■ Exercise
Across the entries that follow, tally every line holding the word "wallanddeco" and reply with the count alone.

■ Task inputs

* * *

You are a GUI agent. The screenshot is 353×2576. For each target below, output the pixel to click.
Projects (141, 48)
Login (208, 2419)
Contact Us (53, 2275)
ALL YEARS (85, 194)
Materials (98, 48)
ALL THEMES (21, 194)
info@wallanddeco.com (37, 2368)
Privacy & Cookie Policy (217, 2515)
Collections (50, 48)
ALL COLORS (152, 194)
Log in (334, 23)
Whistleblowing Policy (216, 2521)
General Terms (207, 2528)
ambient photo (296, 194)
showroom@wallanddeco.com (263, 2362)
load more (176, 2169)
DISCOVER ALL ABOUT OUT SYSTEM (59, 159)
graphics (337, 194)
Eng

* * *

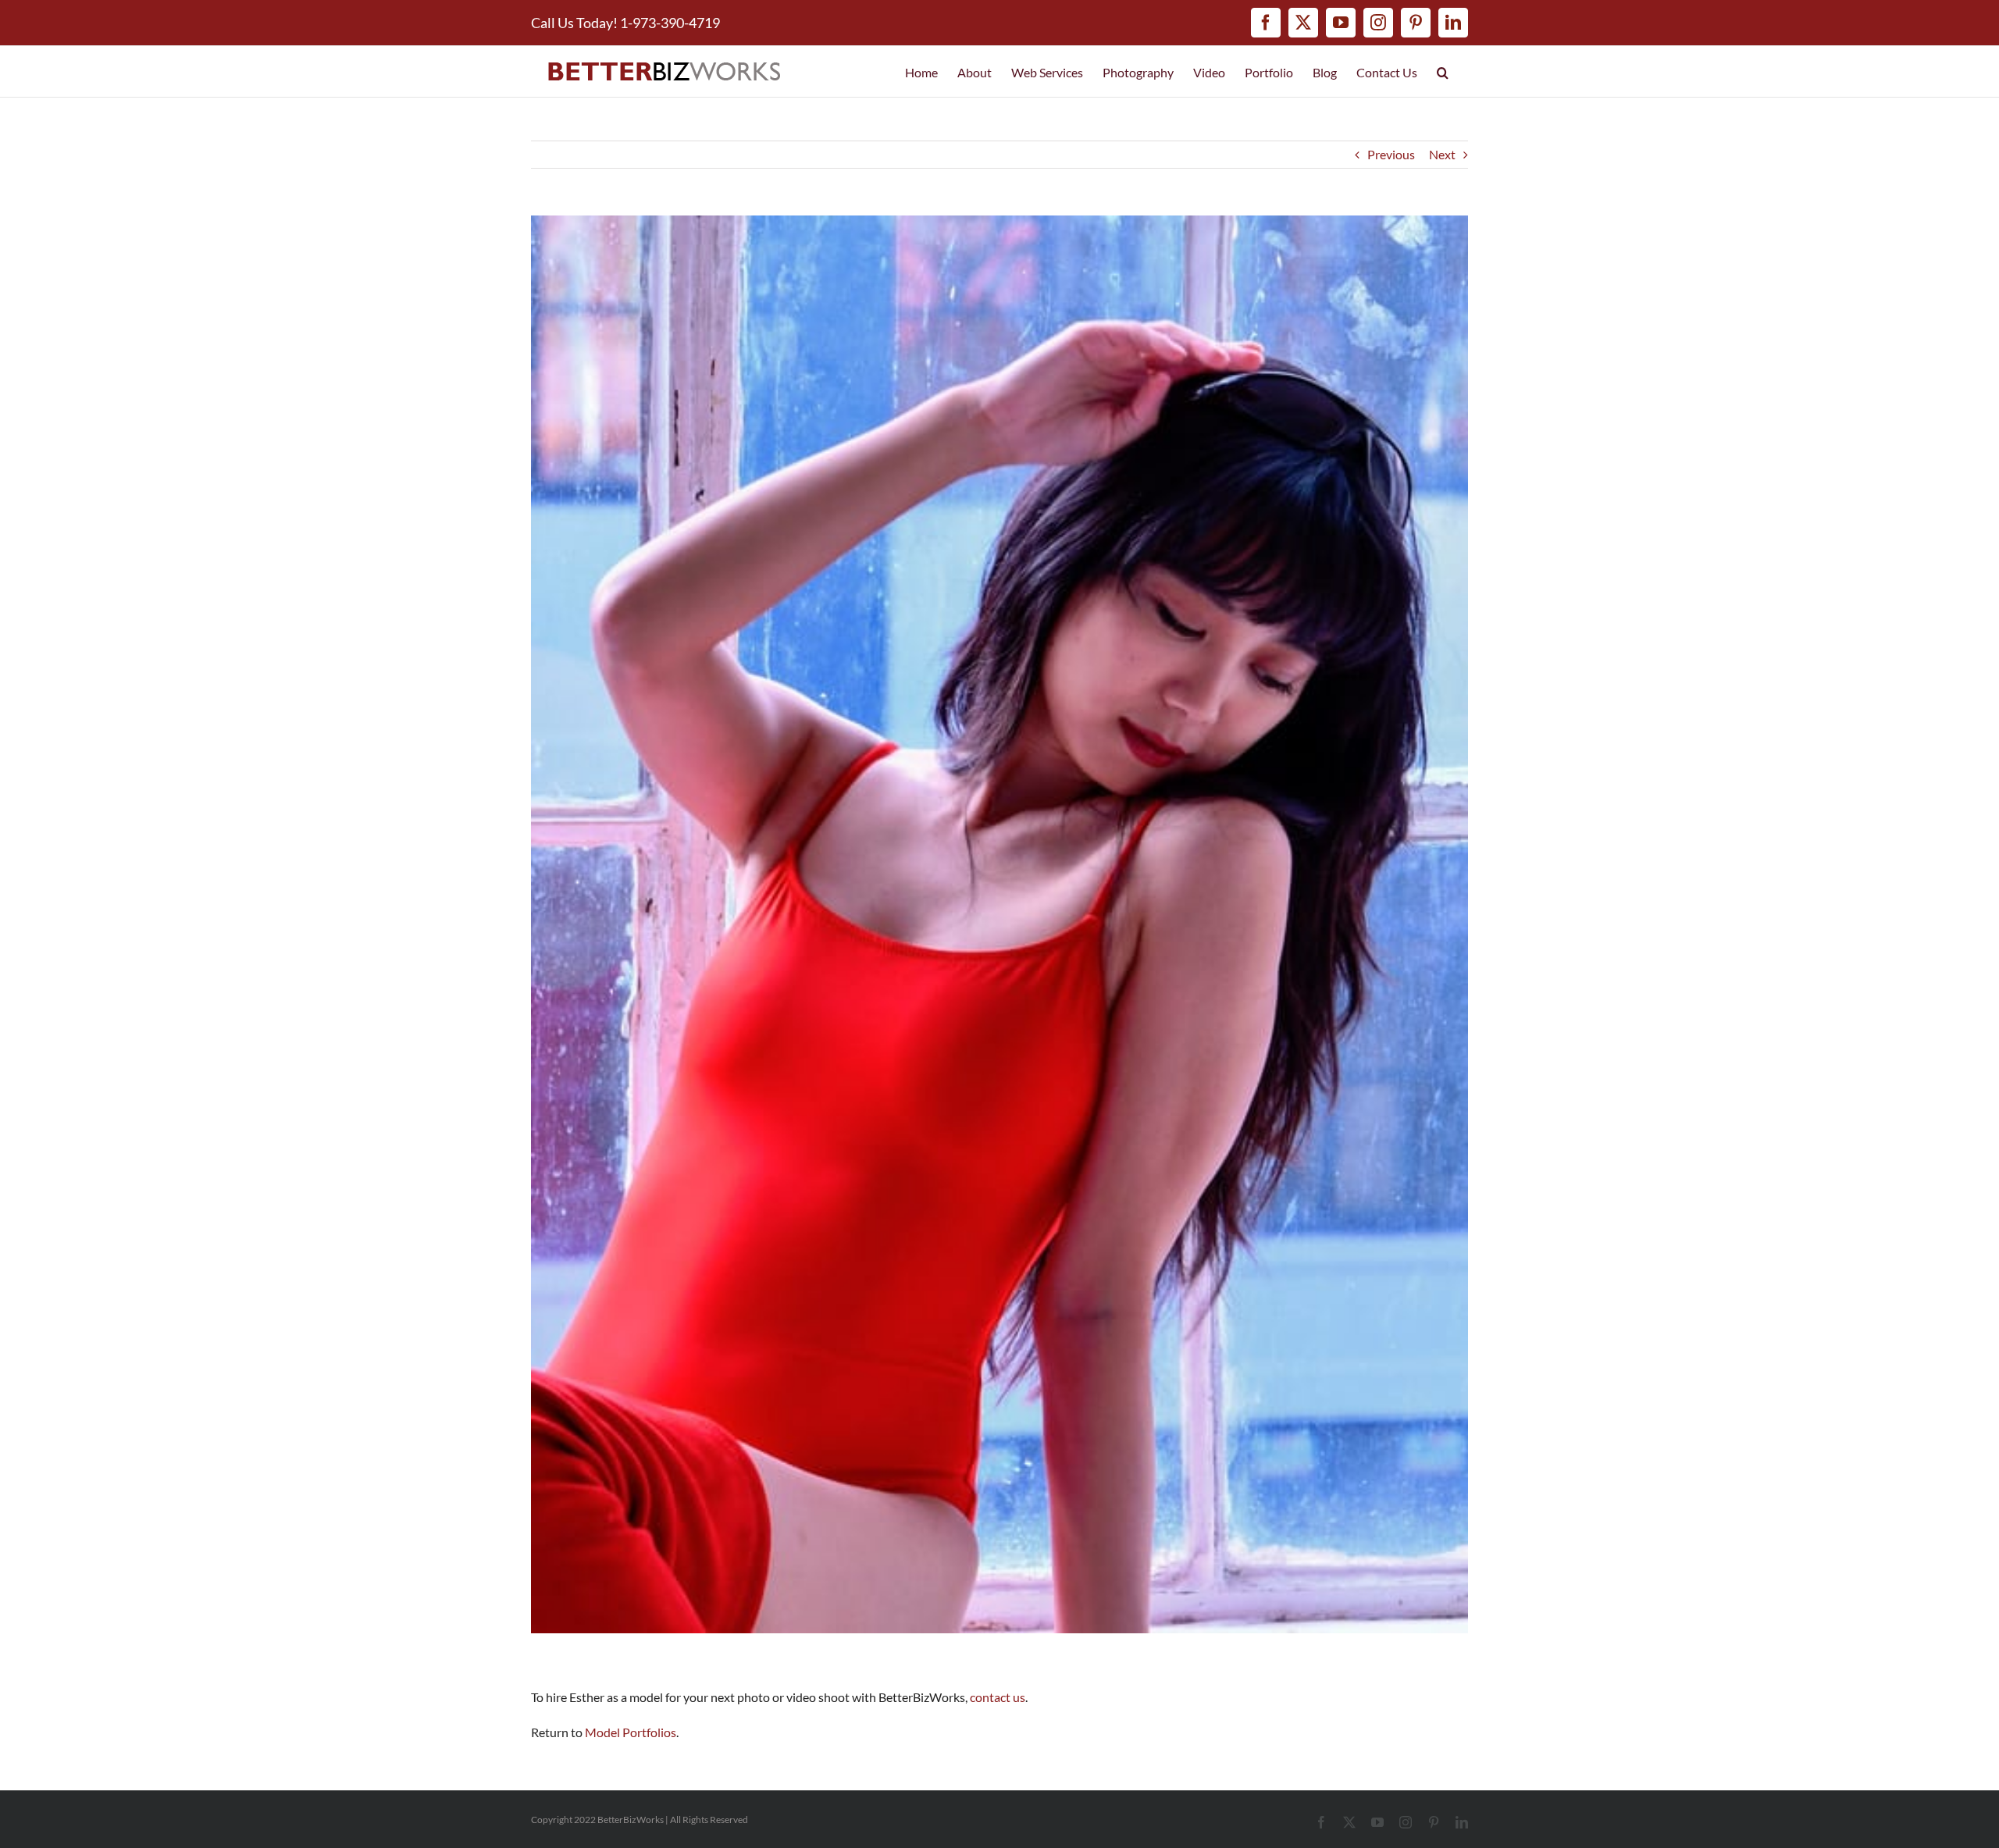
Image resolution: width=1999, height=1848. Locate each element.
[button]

* * *

■ Exercise result
2